» **Your objective**: Please give the records below back in full, exactly as shown.

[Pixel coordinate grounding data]
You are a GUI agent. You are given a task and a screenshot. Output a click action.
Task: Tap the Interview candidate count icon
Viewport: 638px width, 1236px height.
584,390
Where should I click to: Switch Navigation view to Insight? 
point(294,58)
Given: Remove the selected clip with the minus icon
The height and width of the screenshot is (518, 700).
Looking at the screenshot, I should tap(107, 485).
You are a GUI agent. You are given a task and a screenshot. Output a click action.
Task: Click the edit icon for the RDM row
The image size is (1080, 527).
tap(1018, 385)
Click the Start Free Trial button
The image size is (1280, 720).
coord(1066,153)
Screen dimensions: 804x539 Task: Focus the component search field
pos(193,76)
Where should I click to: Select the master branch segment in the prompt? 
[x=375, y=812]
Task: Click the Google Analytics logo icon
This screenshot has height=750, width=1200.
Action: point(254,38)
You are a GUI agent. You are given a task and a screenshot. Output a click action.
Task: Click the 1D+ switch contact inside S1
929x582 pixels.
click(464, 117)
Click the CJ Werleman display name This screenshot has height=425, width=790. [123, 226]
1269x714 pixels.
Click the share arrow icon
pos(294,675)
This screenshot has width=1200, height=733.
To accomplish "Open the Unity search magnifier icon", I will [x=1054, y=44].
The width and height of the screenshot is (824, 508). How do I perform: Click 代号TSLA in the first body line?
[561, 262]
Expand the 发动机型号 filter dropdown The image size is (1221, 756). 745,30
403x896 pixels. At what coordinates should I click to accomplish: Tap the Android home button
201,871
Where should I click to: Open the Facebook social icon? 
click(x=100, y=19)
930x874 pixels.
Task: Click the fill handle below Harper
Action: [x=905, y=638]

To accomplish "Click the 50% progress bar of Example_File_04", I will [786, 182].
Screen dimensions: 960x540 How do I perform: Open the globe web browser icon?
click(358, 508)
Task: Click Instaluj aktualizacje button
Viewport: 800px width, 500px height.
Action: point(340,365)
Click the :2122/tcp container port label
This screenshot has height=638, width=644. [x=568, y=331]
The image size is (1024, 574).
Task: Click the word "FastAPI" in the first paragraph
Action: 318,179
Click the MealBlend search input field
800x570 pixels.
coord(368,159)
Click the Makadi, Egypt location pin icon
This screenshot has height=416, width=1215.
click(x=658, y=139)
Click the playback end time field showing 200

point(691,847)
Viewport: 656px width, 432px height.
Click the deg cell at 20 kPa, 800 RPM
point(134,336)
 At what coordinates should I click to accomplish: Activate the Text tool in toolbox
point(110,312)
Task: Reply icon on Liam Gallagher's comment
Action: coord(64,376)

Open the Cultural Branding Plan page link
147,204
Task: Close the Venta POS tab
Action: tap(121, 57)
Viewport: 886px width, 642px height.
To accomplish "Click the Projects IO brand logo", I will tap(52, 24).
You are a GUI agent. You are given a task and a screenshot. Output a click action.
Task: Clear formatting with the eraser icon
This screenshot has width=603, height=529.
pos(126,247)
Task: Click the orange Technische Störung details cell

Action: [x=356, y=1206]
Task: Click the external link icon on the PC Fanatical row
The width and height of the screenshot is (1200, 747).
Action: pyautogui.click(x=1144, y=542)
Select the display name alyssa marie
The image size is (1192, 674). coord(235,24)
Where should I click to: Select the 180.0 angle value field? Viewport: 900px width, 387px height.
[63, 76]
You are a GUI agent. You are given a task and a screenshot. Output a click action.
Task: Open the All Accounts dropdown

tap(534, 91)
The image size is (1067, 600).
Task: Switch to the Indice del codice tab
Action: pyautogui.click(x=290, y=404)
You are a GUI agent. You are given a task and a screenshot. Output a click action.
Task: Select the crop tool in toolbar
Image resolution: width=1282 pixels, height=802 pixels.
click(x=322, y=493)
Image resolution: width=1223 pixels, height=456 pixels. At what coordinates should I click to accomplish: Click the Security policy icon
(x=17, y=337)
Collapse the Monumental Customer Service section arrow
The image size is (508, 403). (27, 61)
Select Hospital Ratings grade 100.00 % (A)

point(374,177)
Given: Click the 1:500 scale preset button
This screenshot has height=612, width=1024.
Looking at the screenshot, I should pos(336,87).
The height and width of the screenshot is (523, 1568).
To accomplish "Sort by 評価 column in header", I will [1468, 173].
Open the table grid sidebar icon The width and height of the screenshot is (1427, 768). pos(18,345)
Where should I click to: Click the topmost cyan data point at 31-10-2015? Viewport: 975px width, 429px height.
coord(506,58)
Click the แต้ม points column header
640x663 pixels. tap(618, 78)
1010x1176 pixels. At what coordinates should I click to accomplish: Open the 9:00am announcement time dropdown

» **Written reply**:
You are a GUI agent. You are given a task and a screenshot. Output a click action.
Task: Tap the Interview candidate count icon
Viewport: 638px width, 1236px height.
584,390
Where should I click to: Switch Navigation view to Insight? 
point(294,58)
Given: Remove the selected clip with the minus icon
The height and width of the screenshot is (518, 700).
Looking at the screenshot, I should tap(107, 485).
You are a GUI agent. You are given a task and a screenshot. Output a click action.
Task: Click the edit icon for the RDM row
The image size is (1080, 527).
tap(1018, 385)
Click the Start Free Trial button
The image size is (1280, 720).
coord(1066,153)
Screen dimensions: 804x539 Task: Focus the component search field
pos(193,76)
Where should I click to: Select the master branch segment in the prompt? 
[x=375, y=812]
Task: Click the Google Analytics logo icon
This screenshot has height=750, width=1200.
Action: point(254,38)
You are a GUI agent. You are given a task and a screenshot. Output a click action.
Task: Click the 1D+ switch contact inside S1
929x582 pixels.
click(464, 117)
Click the CJ Werleman display name This screenshot has height=425, width=790. [123, 226]
1269x714 pixels.
Click the share arrow icon
pos(294,675)
This screenshot has width=1200, height=733.
To accomplish "Open the Unity search magnifier icon", I will [x=1054, y=44].
The width and height of the screenshot is (824, 508). How do I perform: Click 代号TSLA in the first body line?
[561, 262]
Expand the 发动机型号 filter dropdown The image size is (1221, 756). 745,30
403x896 pixels. At what coordinates should I click to accomplish: Tap the Android home button
201,871
Where should I click to: Open the Facebook social icon? 
click(x=100, y=19)
930x874 pixels.
Task: Click the fill handle below Harper
Action: [x=905, y=638]

To accomplish "Click the 50% progress bar of Example_File_04", I will [786, 182].
Screen dimensions: 960x540 How do I perform: Open the globe web browser icon?
click(358, 508)
Task: Click Instaluj aktualizacje button
Viewport: 800px width, 500px height.
Action: point(340,365)
Click the :2122/tcp container port label
This screenshot has height=638, width=644. [x=568, y=331]
The image size is (1024, 574).
Task: Click the word "FastAPI" in the first paragraph
Action: 318,179
Click the MealBlend search input field
800x570 pixels.
coord(368,159)
Click the Makadi, Egypt location pin icon
This screenshot has height=416, width=1215.
click(x=658, y=139)
Click the playback end time field showing 200

point(691,847)
Viewport: 656px width, 432px height.
Click the deg cell at 20 kPa, 800 RPM
point(134,336)
 At what coordinates should I click to accomplish: Activate the Text tool in toolbox
point(110,312)
Task: Reply icon on Liam Gallagher's comment
Action: coord(64,376)

Open the Cultural Branding Plan page link
147,204
Task: Close the Venta POS tab
Action: tap(121, 57)
Viewport: 886px width, 642px height.
To accomplish "Click the Projects IO brand logo", I will tap(52, 24).
You are a GUI agent. You are given a task and a screenshot. Output a click action.
Task: Clear formatting with the eraser icon
This screenshot has width=603, height=529.
pos(126,247)
Task: Click the orange Technische Störung details cell

Action: [x=356, y=1206]
Task: Click the external link icon on the PC Fanatical row
The width and height of the screenshot is (1200, 747).
Action: pyautogui.click(x=1144, y=542)
Select the display name alyssa marie
The image size is (1192, 674). coord(235,24)
Where should I click to: Select the 180.0 angle value field? Viewport: 900px width, 387px height.
[63, 76]
You are a GUI agent. You are given a task and a screenshot. Output a click action.
Task: Open the All Accounts dropdown

tap(534, 91)
The image size is (1067, 600).
Task: Switch to the Indice del codice tab
Action: pyautogui.click(x=290, y=404)
You are a GUI agent. You are given a task and a screenshot. Output a click action.
Task: Select the crop tool in toolbar
Image resolution: width=1282 pixels, height=802 pixels.
click(x=322, y=493)
Image resolution: width=1223 pixels, height=456 pixels. At what coordinates should I click to accomplish: Click the Security policy icon
(x=17, y=337)
Collapse the Monumental Customer Service section arrow
The image size is (508, 403). (27, 61)
Select Hospital Ratings grade 100.00 % (A)

point(374,177)
Given: Click the 1:500 scale preset button
This screenshot has height=612, width=1024.
Looking at the screenshot, I should pos(336,87).
The height and width of the screenshot is (523, 1568).
To accomplish "Sort by 評価 column in header", I will [1468, 173].
Open the table grid sidebar icon The width and height of the screenshot is (1427, 768). pos(18,345)
Where should I click to: Click the topmost cyan data point at 31-10-2015? Viewport: 975px width, 429px height.
coord(506,58)
Click the แต้ม points column header
640x663 pixels. tap(618, 78)
1010x1176 pixels. At what coordinates should I click to accomplish: Open the 9:00am announcement time dropdown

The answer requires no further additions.